I am new to DASK and would like to make a test of running DASK on a cluster. The cluster has a head server and several other nodes. I can enter into other nodes by a simple ssh without password, once I log in the head server. I would like to run a simple function to iterate over a large array. The function is defined below. It is to convert dt64 to numpy datetime object.
import xarray as xr
import numpy as np
from dask import compute, delayed
import dask.multiprocessing
from datetime import datetime, timedelta
def converdt64(dt64):
ts = (dt64 - np.datetime64('1970-01-01T00:00:00Z')) / np.timedelta64(1, 's')
return datetime.utcfromtimestamp(ts)
Then on the terminal, I iterate over an array 1D with size of N by applying this function.
values = [delayed(convertdt64)(x) for x in arraydata]
results1 = compute(*values,scheduler='processes’)
This uses some cores on the head server and it works, though slowly. Then I tried to launch the function on several nodes of the cluster by using the Client as below:
from dask.distributed import Client
client = Client("10.140.251.254:8786 »)
results = compute(*values, scheduler='distributed’)
It does not work at all. There are some warnings and one error message as in the following.

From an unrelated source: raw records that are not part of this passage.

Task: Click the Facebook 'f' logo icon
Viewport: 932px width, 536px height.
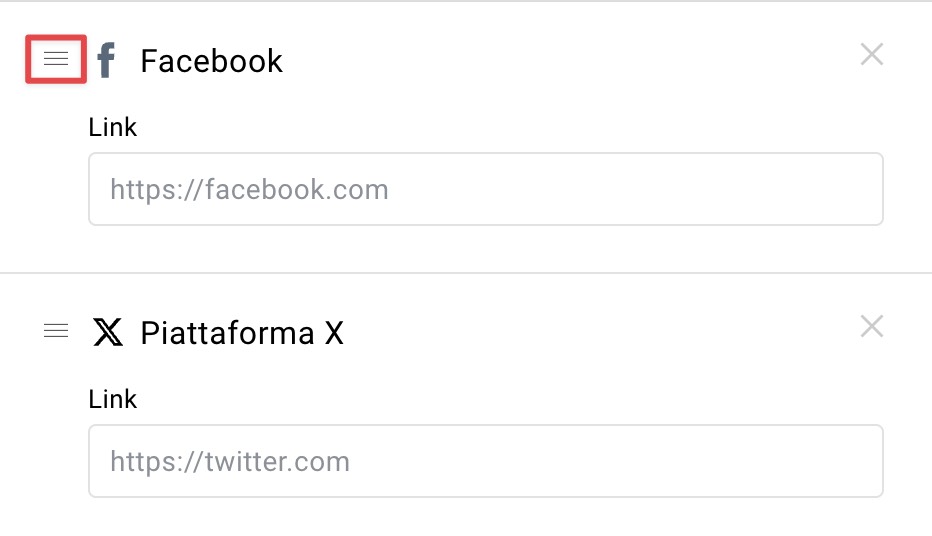Action: [106, 60]
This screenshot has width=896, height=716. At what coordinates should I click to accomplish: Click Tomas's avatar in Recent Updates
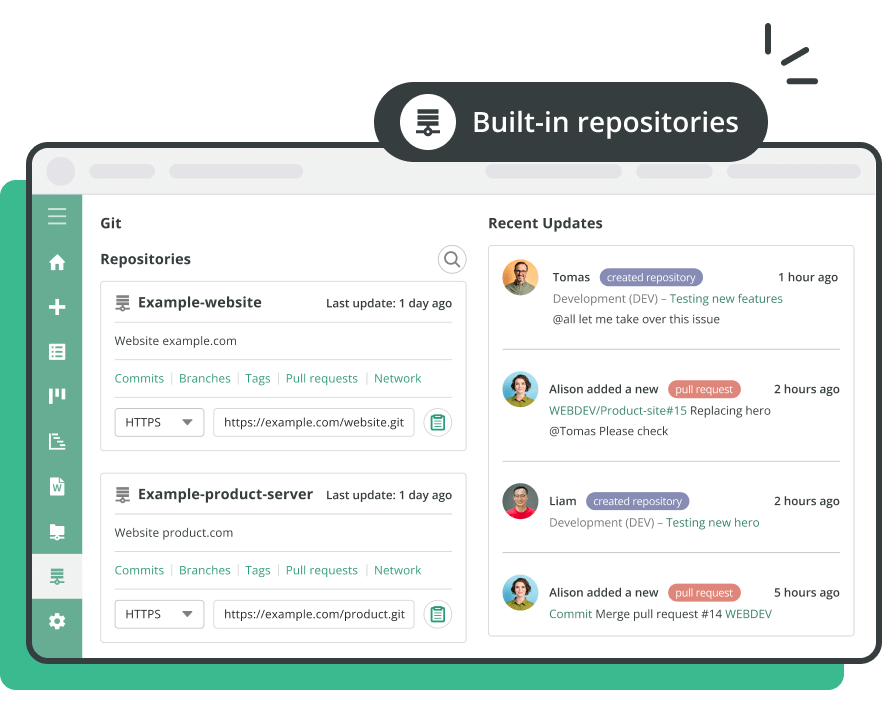click(520, 278)
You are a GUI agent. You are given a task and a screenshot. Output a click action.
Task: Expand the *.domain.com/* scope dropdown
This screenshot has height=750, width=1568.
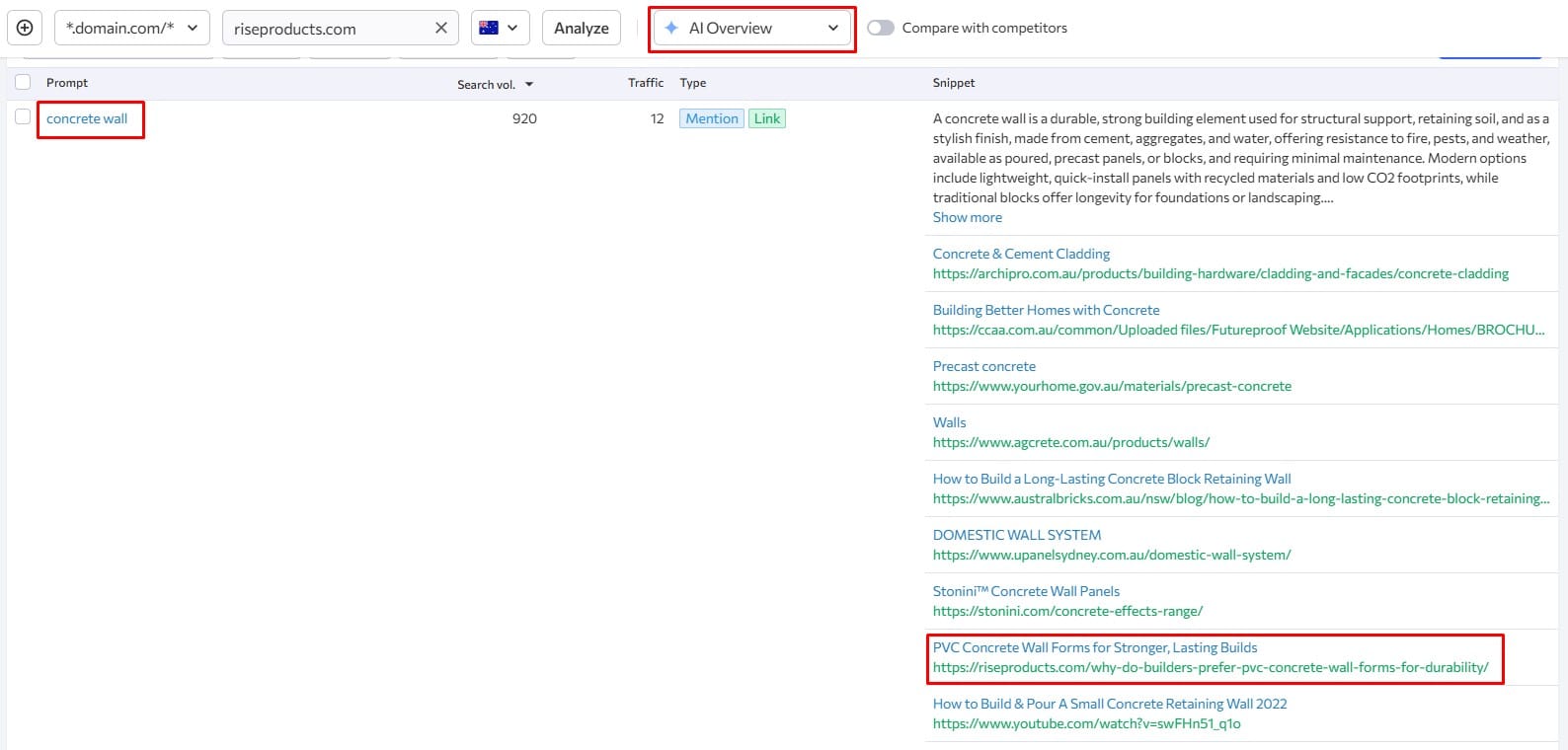(131, 28)
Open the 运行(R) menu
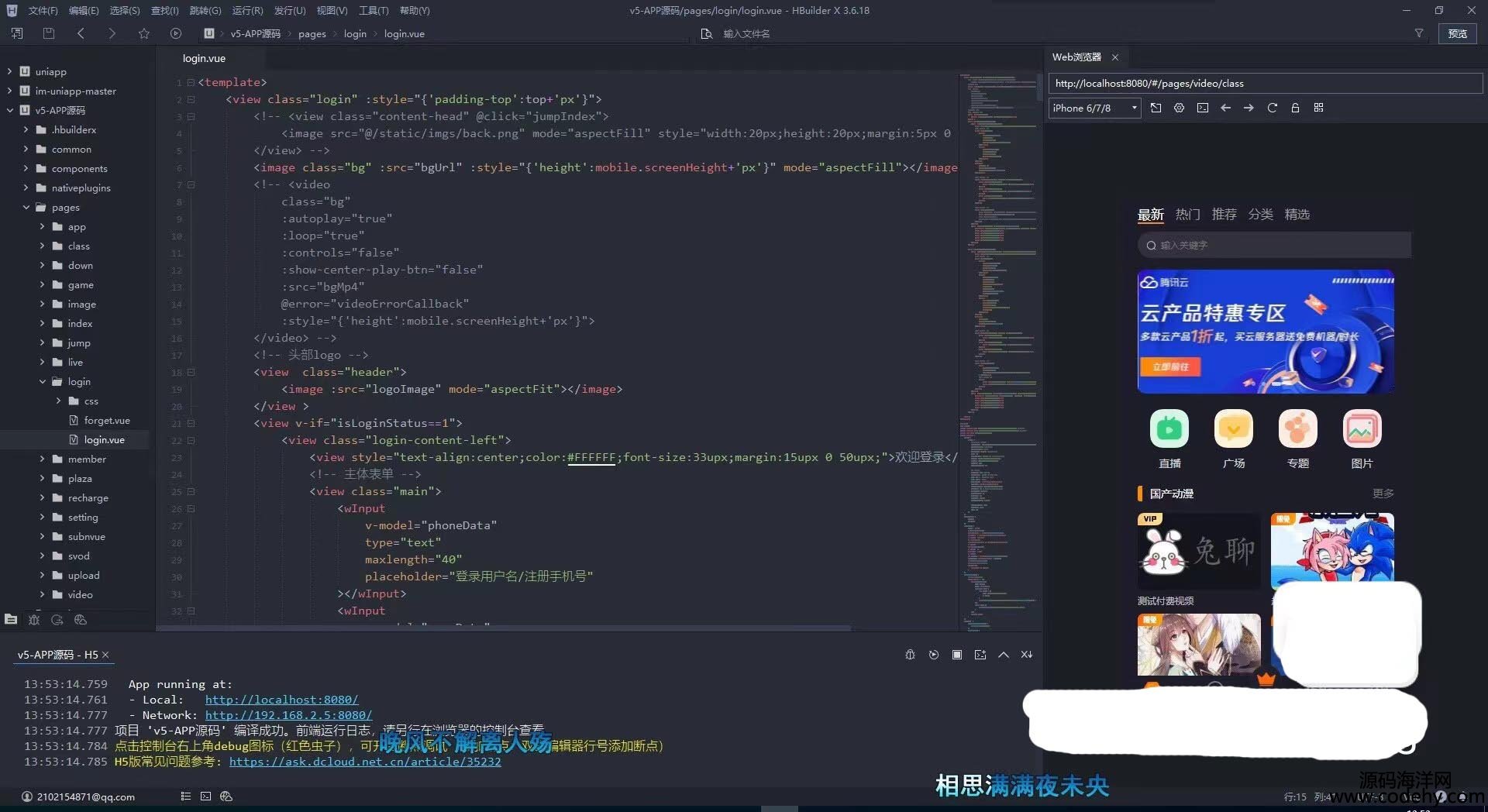1488x812 pixels. tap(247, 11)
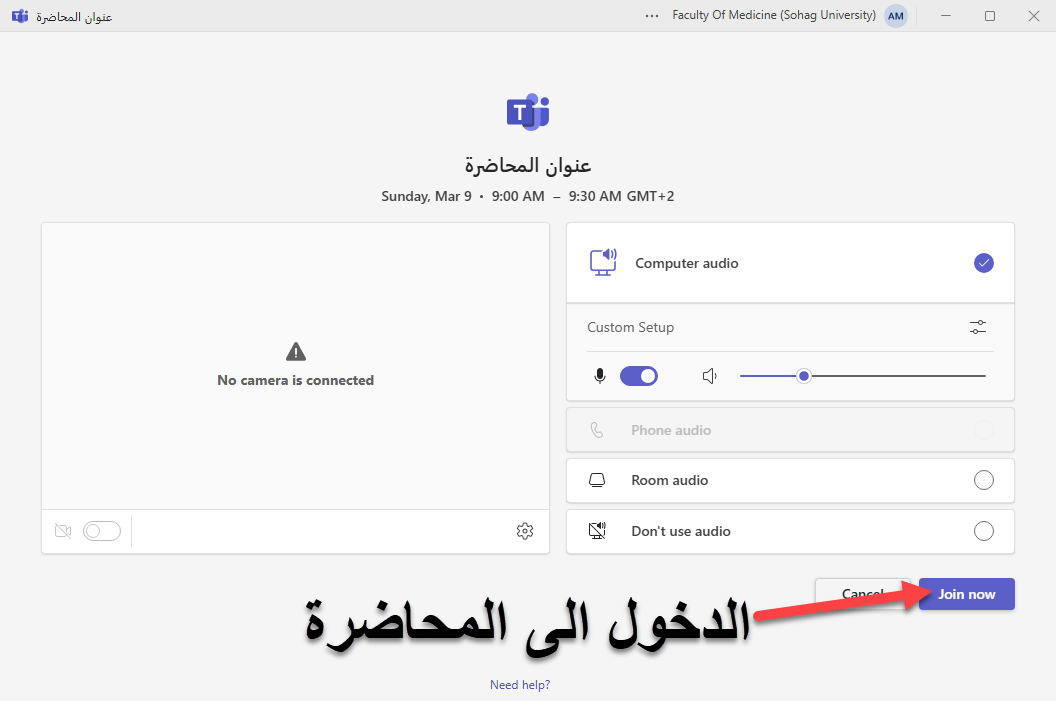Open the Need help? link
Viewport: 1056px width, 704px height.
520,685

distributed.comm.tcp - WARNING - Could not set timeout on TCP stream: [Errno 92] Protocol not available
distributed.comm.tcp - WARNING - Closing dangling stream in <TCP local=tcp://10.140.251.254:57257 remote=tcp://10.140.251.254:8786>
CancelledError: convertdt64-0205ad5e-214b-4683-b5c4-b6a2a6d8e52f
I also tried dask.bag and I got the same error message. What may be the reasons that the parallel computation on the cluster does not work ? Is it due to some server/network configuration, or my incorrect use of DASK client ? Thanks in advance for your help !
Best wishes
Shannon X